Essay, article and writing about digital, modern and contemporary art and photography By Rick Doble

When I was 16 years old, I had listened to the complete cycle of the 7 symphonies of Sibelius. At this young age I had a small understanding of work that a had taken a man a lifetime to accomplish. It was mind boggling.

Now at age 57, I only just realized after watching the marvelous TV program "Howard Goodall's Big Bangs" that I was in the right place at the right time: the 1950s was when recording technology, at least for long classical pieces, came of age.

Even wealthy aristocrats rarely heard the same piece twice in a year when they went to live concerts in Paris or Vienna in the 1700s or 1800s. Here I was a poor student in 1960 who was able to buy inexpensive long playing recordings of a composer's work and listen to them over and over.

The technology is important. Recordings had been getting better since Edison's invention of recorded sound in the late 1800s. But the short duration made them more appropriate for popular songs or opera arias. Prior to the early 1950s there were some excellent classical recordings, but the state-of-the-art 78s were a chore to constantly switch after a few minutes -- plus having to change records broke up the continuity of the music. When I started listening to classical music in the 1950s good long playing recordings had finally become available followed closely by the invention of stereo.

For me Sibelius was just the beginning. He showed me that there was a door into the world of an entire artist's work. Next I tackled Beethoven whose body of music was much larger than that of Sibelius. Yet for just a few dollars I could buy a complete set of "Vox Boxes" of Beethoven's 32 piano sonatas.

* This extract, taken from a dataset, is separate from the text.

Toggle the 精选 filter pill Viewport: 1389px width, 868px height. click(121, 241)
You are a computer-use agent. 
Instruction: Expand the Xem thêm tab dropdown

I am seeing the same thing happen now with film. When I was growing up, you either saw a movie when it came out or you missed it. Sometimes in the big cities you would find a festival which repeated older work but it was rare and you still had to show up on time!

Now I simply rent a video, or even record a movie off cable. I can create a library of a certain actor. I can study the range of work of a particular director. I can play a favorite movie over and over and catch all the nuances I would have missed. How many times can you watch The Godfather or North by Northwest? I don't think there is a limit.

This also holds true for painting. I own inexpensive books that contain quality reprints of much of an artist's output. I am able to study the complete work of Monet or Van Gogh or Pollock. Even more intriguing is that I can be familiar with an entire era or movement such as the Impressionists or Moderns. So in addition to knowing one artist's work, I can know a number and understand how different ones fit and relate.

Now, of course, none of this is perfect. Movies look much better on the big screen. A good live concert is a joy to experience. And to see a real Van Gogh in front of you is something you will never forget.

Nevertheless, when I go to a live concert and hear a Sibelius symphony, I have the pleasure and the advantage of being very familiar with the work. There is nothing like seeing real paintings, but how often do we get the opportunity to see a full retrospective?

I had always assumed that interested people in any period could do what I have done, and yet it is a gift of our time.

Those who want can now gain a perspective and have a in-depth understanding of the incredible work that has lead to and created our modern age.